Но вернемся, как считали многие, к убийству Мадам – так во Франции, не только при дворе, называли герцогиню Орлеанскую, жену брата короля. В злодеянии заподозрили, учитывая болезненный интерес Филиппа Орлеанского к мужчинам, его недавнего фаворита шевалье де Лоррена, который мог затаить злобу на Генриетту Английскую после того, как она добилась от короля и от мужа его высылки за границу. Домыслы… Впрочем, отсутствие прямых доказательств против шевалье ничуть не способствовало устранению подозрений о причастности высшего света королевства к участившимся в нем отравлениям.
В 1673 году скончался при не выясненных до конца обстоятельствах граф Эжен-Морис де Суассон. Ему исполнилось тридцать восемь, и он был полон здоровья и задора, как галльский петушок. Подозрение пало на жену графа Олимпию Манчини.

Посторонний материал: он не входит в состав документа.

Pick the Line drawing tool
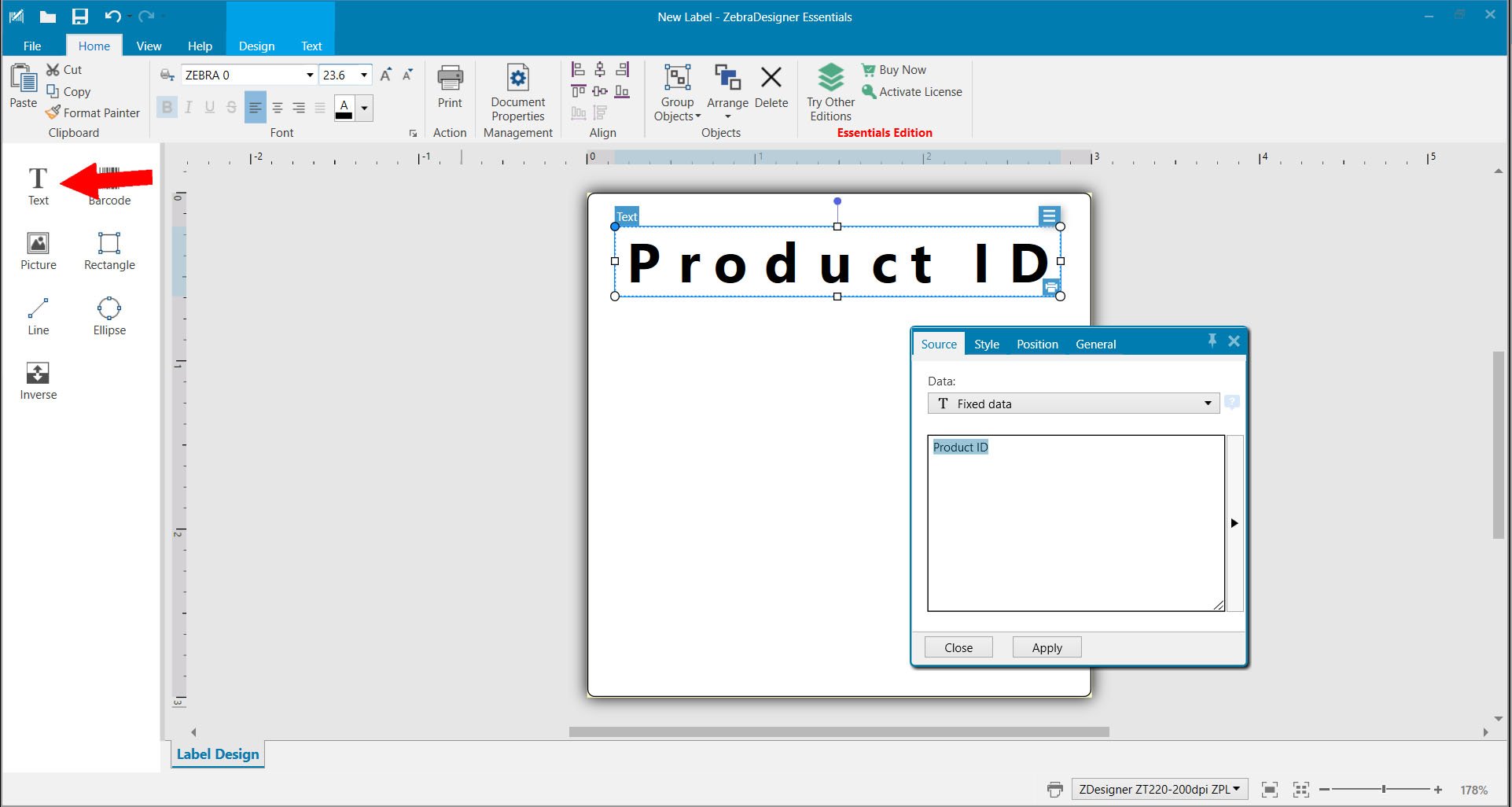 (x=38, y=316)
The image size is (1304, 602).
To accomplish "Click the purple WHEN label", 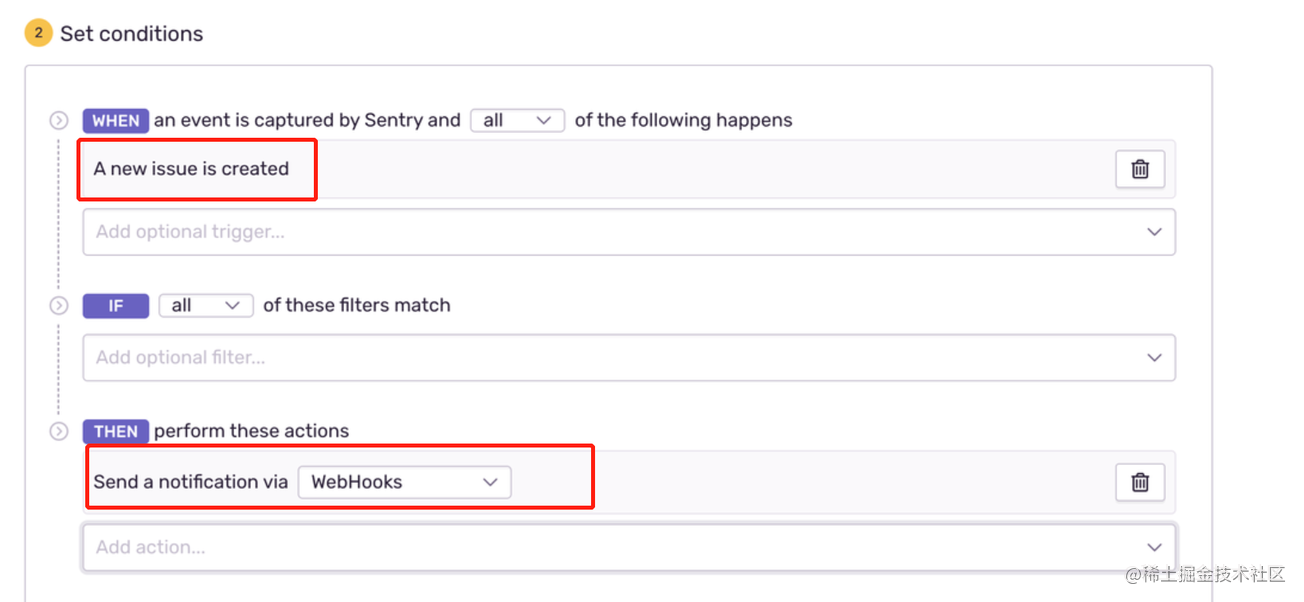I will pyautogui.click(x=116, y=121).
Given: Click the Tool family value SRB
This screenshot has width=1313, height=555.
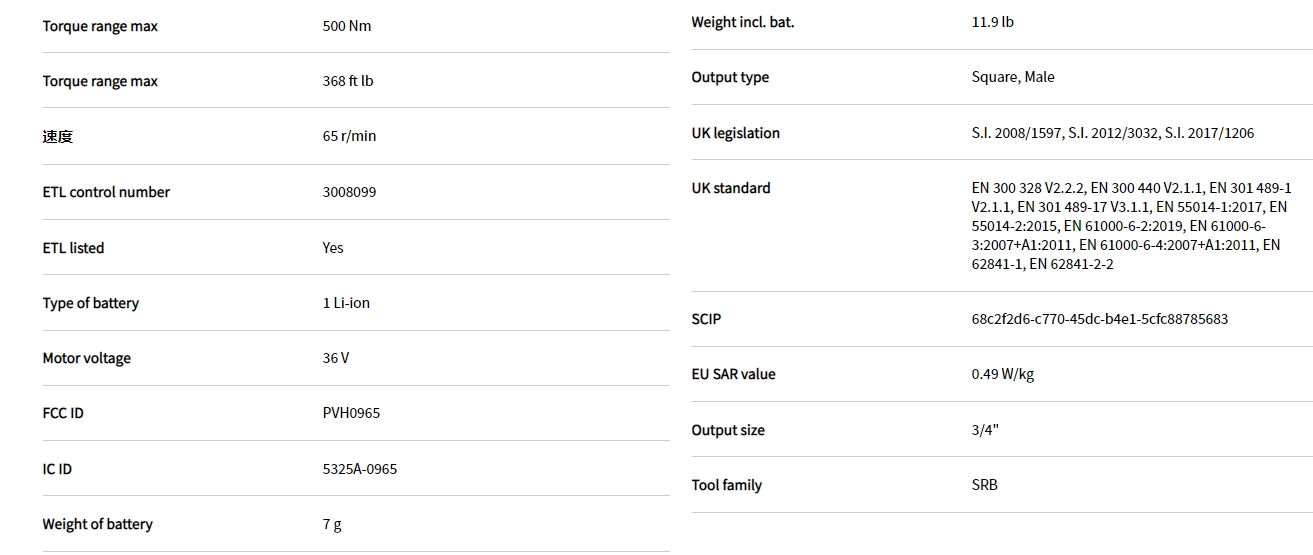Looking at the screenshot, I should 984,485.
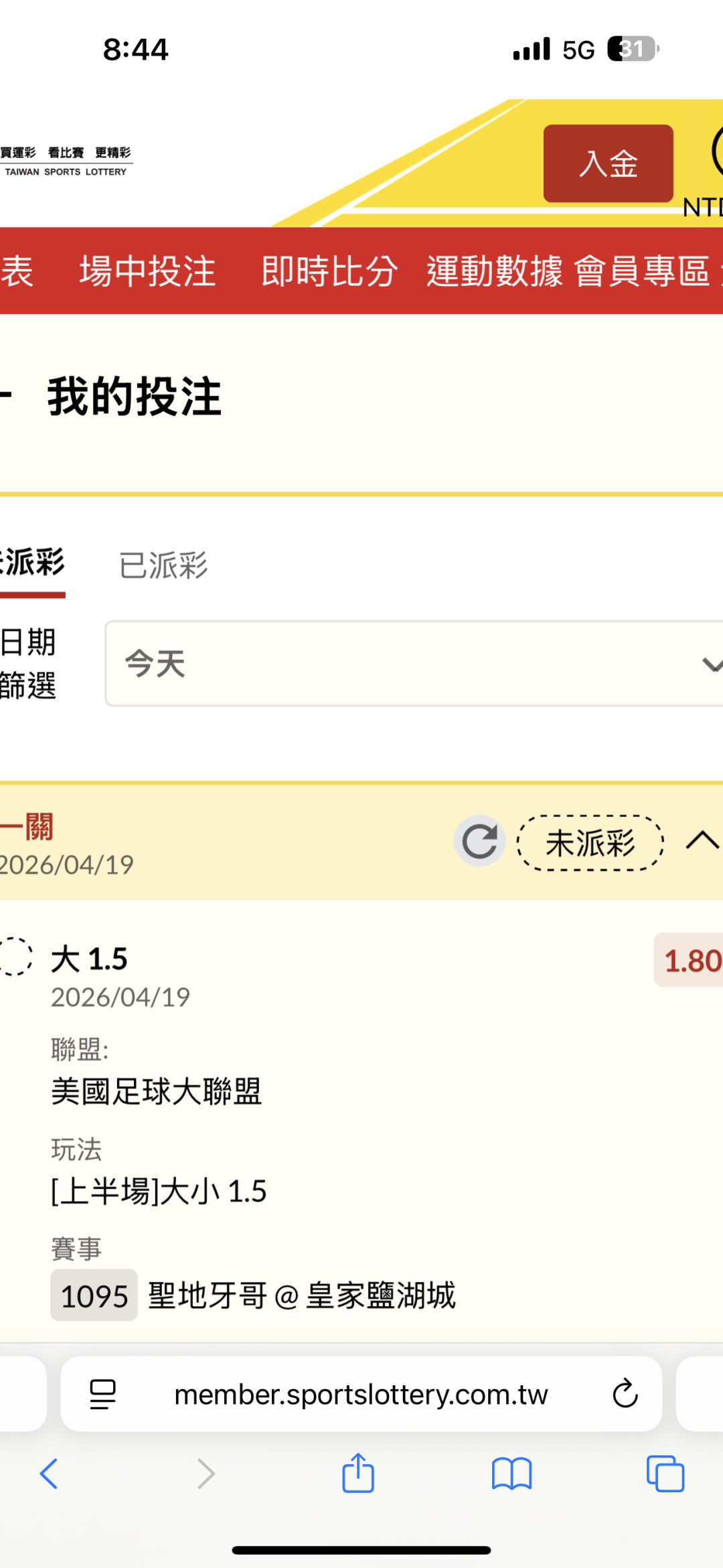
Task: Reload page from address bar icon
Action: click(x=625, y=1394)
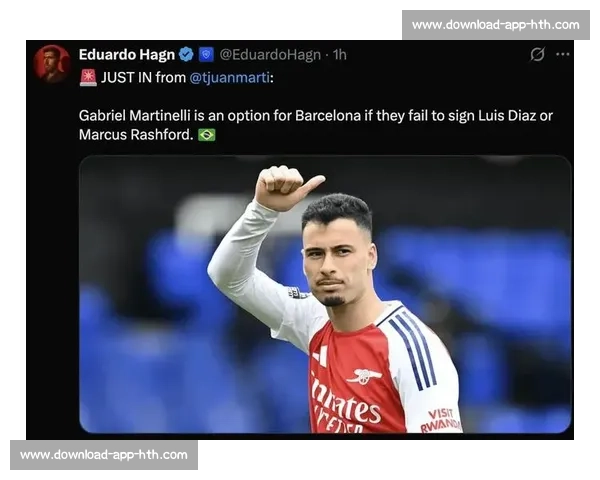Click the blue shield affiliate badge
This screenshot has width=600, height=480.
(x=206, y=55)
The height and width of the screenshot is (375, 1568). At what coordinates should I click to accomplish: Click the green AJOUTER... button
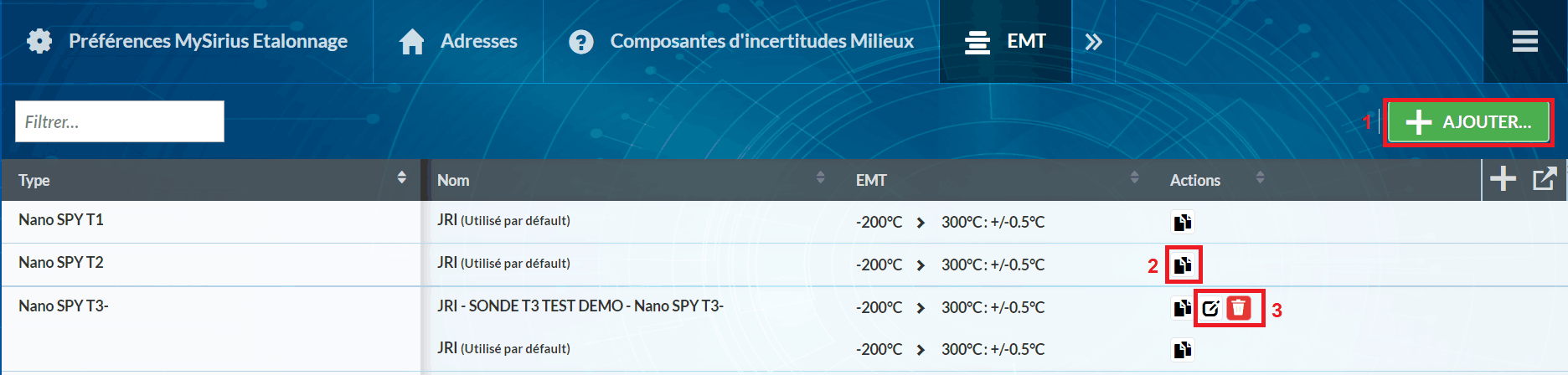[x=1468, y=122]
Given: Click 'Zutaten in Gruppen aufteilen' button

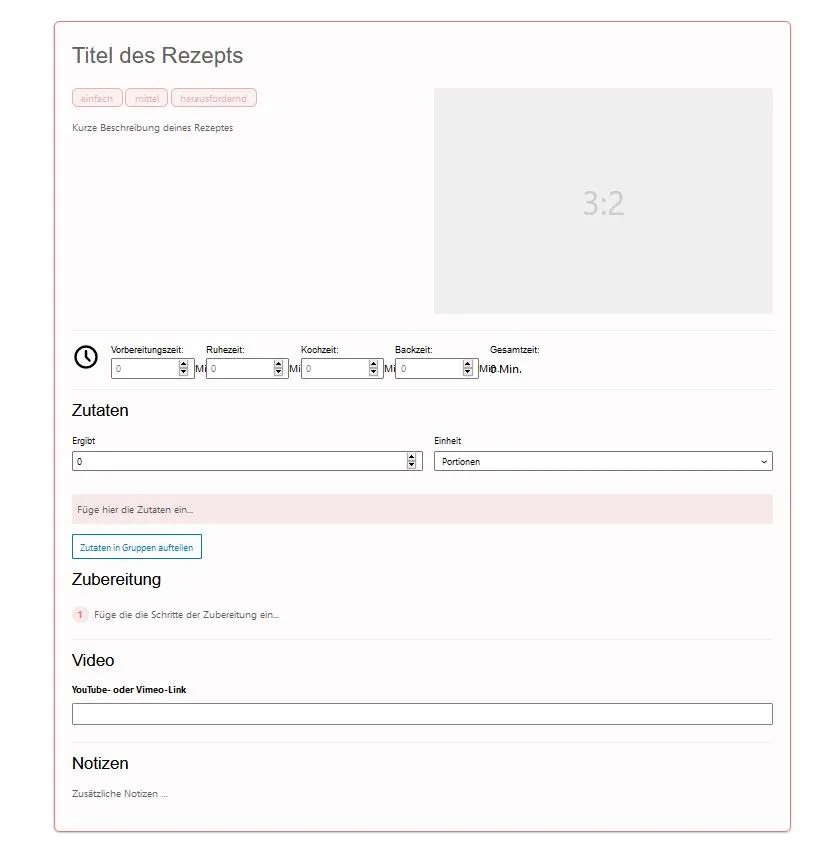Looking at the screenshot, I should (x=137, y=548).
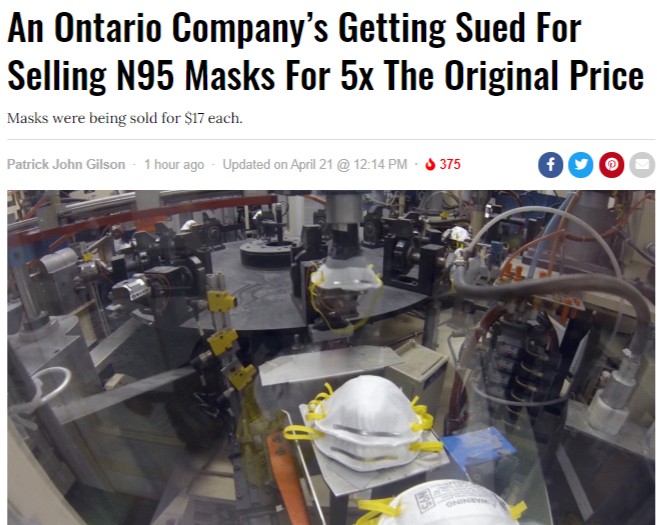Viewport: 657px width, 525px height.
Task: Open the 'An Ontario Company's Getting Sued' headline
Action: (x=294, y=28)
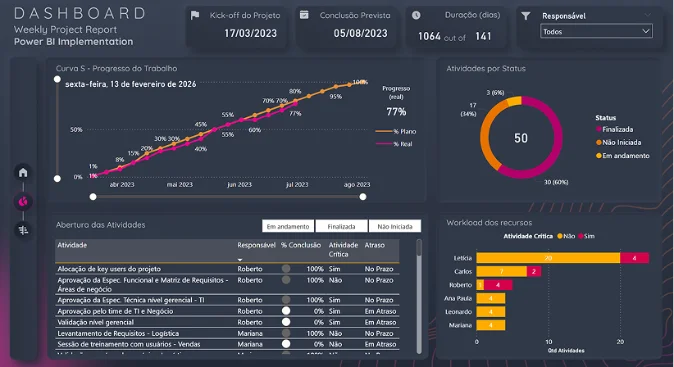The height and width of the screenshot is (367, 674).
Task: Toggle Em andamento in Status legend
Action: coord(622,156)
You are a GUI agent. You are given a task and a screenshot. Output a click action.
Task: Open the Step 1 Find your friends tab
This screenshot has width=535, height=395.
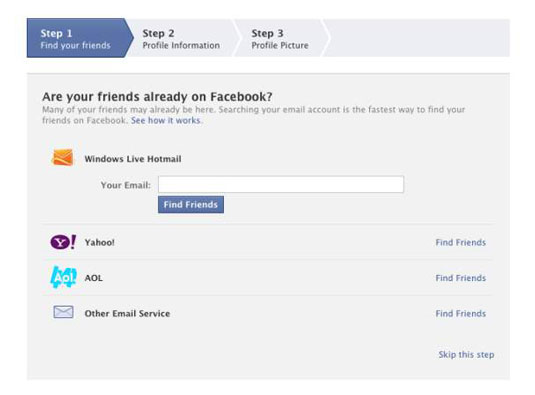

Племянница кардинала Мазарини, первого министра двора, эта импозантная дама некогда считалась любовницей Людовика XIV, от которого у нее даже был сын, родившийся вполне доношенным через шесть месяцев после свадьбы с графом де Суассоном. Обладательница поистине южного темперамента, Олимпия – с одной стороны – никак не хотела смириться с отставкой у любвеобильного короля, который предпочитал более молодых фавориток, а с другой – откровенно тяготилась браком с графом, женившимся на ней по приказу монарха.
Впрочем, убедительных улик против итальянки тогда не было. Если бы не одно не очень заметное и тем не менее существенное «но». Дело в том, что племянница Мазарини втихую увлекалась черной магией. Дружила с шевалье де Ванненом, алхимиком-любителем, колдовавшим на внутренностях только что убитого спаниеля, и посещала некую Ла Вуазен, даму приятную во всех отношениях, но открыто занимающуюся ведьмачеством. Кроме того, одновременно со смертью графа де Суассона пролился свет на такие преступления, каких ранее не видывали даже в Париже. На череду отравлений, как две капли воды похожих по их смертельным приметам на безвременную кончину супруга Олимпии Манчини.
…Яд не оставлял следов. Он убивал и будучи растворенным в воде или в вине, и как порошок: достаточно было насыпать эту белоснежную субстанцию в белье, в одежду или в постель, чтобы покончить с жертвой. Можно было и запечь с ним хлеб, это тоже действовало. По слухам, порошок состоял из матового стекла, «свинцового сахара», мышьяка и порошкообразной версии «аква Тофана». Смесь была настолько забористой, что довольно было лишь один раз вдохнуть, втянуть в себя порошок, чтобы мгновенно отдать концы.